MATERIAL FOR THIS TASK:

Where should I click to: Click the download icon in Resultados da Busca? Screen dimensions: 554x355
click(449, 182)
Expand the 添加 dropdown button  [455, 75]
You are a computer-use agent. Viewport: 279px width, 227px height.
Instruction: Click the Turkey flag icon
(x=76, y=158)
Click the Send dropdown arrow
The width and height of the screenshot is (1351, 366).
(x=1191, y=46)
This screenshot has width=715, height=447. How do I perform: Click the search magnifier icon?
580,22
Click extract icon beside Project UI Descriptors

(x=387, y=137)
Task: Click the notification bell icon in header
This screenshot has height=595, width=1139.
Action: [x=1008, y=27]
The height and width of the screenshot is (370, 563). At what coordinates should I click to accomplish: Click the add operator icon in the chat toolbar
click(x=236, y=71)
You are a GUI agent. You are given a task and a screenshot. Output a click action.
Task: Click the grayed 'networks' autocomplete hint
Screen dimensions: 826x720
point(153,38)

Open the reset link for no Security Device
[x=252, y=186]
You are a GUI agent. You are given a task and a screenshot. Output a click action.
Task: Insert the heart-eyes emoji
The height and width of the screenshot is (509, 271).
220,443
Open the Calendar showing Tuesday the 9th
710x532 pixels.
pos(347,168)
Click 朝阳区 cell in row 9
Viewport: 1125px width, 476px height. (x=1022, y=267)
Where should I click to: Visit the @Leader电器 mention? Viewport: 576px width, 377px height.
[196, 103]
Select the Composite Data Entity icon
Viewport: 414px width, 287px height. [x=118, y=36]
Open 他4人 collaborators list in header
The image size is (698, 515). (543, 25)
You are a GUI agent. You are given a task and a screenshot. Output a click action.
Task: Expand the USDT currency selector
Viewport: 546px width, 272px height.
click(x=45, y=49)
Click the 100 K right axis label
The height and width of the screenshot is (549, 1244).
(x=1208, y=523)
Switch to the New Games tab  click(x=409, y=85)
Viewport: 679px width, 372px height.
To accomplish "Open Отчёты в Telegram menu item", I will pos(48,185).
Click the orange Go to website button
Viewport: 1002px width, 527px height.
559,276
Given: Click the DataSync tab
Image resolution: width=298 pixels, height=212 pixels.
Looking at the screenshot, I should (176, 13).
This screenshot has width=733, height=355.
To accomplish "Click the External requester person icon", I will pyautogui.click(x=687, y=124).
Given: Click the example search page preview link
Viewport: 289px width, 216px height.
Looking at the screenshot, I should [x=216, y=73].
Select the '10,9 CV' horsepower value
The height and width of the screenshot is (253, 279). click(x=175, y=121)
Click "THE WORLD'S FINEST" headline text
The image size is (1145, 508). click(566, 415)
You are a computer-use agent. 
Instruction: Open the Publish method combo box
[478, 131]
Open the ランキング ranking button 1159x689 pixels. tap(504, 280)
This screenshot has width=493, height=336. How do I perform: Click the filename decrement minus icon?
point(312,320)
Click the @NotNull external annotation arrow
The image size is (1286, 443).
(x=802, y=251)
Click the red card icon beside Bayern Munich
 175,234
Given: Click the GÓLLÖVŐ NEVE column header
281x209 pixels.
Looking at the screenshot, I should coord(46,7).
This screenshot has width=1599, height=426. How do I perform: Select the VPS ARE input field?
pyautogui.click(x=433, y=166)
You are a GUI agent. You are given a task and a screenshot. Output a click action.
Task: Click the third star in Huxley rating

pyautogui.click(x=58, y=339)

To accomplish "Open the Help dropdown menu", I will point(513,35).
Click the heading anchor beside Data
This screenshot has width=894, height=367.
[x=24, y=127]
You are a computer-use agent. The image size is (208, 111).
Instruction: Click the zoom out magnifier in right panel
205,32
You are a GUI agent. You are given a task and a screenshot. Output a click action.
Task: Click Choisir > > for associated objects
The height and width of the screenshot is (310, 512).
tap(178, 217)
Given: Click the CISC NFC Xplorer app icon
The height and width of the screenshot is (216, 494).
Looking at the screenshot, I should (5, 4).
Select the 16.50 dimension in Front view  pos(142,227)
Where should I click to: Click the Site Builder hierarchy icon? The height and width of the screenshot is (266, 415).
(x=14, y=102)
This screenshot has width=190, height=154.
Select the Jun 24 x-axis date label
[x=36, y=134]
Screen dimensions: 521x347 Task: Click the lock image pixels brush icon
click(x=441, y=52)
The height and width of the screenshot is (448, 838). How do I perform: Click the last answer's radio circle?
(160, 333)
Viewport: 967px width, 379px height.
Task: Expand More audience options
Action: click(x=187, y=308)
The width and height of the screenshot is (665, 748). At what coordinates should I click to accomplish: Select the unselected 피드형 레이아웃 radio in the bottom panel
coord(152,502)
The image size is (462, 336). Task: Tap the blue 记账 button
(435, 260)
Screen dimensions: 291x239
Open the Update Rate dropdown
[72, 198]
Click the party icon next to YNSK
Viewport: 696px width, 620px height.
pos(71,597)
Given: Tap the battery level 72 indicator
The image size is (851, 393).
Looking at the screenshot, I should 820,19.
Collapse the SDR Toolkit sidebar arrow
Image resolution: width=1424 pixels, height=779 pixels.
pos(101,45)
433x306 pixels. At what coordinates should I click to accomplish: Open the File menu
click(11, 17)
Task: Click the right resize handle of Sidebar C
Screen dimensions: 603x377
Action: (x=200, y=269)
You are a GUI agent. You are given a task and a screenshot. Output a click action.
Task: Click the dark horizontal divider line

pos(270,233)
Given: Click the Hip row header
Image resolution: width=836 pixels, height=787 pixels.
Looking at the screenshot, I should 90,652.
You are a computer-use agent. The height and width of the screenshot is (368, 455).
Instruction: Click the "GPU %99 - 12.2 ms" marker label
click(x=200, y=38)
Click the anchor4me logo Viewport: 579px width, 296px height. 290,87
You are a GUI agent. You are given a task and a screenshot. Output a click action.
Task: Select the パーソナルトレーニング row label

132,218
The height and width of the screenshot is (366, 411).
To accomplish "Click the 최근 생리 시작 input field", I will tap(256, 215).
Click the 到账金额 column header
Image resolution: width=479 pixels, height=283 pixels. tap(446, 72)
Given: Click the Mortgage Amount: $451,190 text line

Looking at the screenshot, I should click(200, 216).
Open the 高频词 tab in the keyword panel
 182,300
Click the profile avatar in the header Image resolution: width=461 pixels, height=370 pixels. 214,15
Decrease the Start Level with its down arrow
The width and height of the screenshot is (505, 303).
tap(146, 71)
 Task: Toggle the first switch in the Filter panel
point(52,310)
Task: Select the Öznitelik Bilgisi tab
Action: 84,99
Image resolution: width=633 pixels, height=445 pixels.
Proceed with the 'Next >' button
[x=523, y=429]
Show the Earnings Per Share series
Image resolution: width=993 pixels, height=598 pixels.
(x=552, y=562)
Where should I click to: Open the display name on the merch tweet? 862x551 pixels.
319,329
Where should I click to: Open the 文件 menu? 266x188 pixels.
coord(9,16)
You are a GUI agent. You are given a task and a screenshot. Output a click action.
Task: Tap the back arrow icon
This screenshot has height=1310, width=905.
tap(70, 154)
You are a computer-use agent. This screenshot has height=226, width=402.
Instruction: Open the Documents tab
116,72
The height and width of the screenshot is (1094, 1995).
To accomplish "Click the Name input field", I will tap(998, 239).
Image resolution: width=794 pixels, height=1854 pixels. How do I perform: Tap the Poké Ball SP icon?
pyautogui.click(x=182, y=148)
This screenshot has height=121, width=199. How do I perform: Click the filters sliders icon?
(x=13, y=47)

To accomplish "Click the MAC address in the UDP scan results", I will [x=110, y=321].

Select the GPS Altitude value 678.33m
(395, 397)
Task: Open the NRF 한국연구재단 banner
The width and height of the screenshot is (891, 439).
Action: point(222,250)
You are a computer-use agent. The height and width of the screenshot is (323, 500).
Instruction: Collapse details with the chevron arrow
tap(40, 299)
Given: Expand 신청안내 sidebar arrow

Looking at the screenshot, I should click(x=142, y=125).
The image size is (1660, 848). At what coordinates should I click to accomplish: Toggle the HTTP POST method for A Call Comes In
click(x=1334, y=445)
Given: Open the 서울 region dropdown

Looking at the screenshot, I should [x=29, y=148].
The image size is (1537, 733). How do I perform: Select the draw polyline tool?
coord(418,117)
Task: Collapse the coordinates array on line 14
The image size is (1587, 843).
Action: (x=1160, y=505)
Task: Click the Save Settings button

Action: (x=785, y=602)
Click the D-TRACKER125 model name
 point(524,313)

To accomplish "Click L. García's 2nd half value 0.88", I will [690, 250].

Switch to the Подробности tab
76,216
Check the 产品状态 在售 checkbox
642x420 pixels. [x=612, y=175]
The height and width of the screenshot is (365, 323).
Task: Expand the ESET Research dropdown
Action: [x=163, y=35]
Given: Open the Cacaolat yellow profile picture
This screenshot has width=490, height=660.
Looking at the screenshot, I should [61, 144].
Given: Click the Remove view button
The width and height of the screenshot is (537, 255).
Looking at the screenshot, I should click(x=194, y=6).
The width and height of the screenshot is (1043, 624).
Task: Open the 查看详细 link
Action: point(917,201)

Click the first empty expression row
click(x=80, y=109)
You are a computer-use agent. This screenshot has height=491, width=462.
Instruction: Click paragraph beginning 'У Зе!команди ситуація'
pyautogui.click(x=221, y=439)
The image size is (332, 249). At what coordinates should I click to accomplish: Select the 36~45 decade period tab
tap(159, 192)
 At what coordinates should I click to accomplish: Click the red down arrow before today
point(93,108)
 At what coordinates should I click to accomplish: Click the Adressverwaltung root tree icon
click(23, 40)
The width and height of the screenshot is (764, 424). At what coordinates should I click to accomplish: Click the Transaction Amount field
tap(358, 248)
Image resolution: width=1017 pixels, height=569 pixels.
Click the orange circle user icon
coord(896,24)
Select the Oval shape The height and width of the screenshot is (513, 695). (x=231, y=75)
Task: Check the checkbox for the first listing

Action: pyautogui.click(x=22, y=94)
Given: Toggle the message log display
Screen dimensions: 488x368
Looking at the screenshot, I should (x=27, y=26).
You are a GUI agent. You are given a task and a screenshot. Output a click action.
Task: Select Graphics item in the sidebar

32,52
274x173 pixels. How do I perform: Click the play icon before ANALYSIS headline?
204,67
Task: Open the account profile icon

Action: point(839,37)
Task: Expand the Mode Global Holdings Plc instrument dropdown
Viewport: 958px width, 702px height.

ASSIGNMENT: In how many lines of the data above does the word "computer" occur? Only the number is wanted.

RESPONSE TO THIS EXERCISE: 7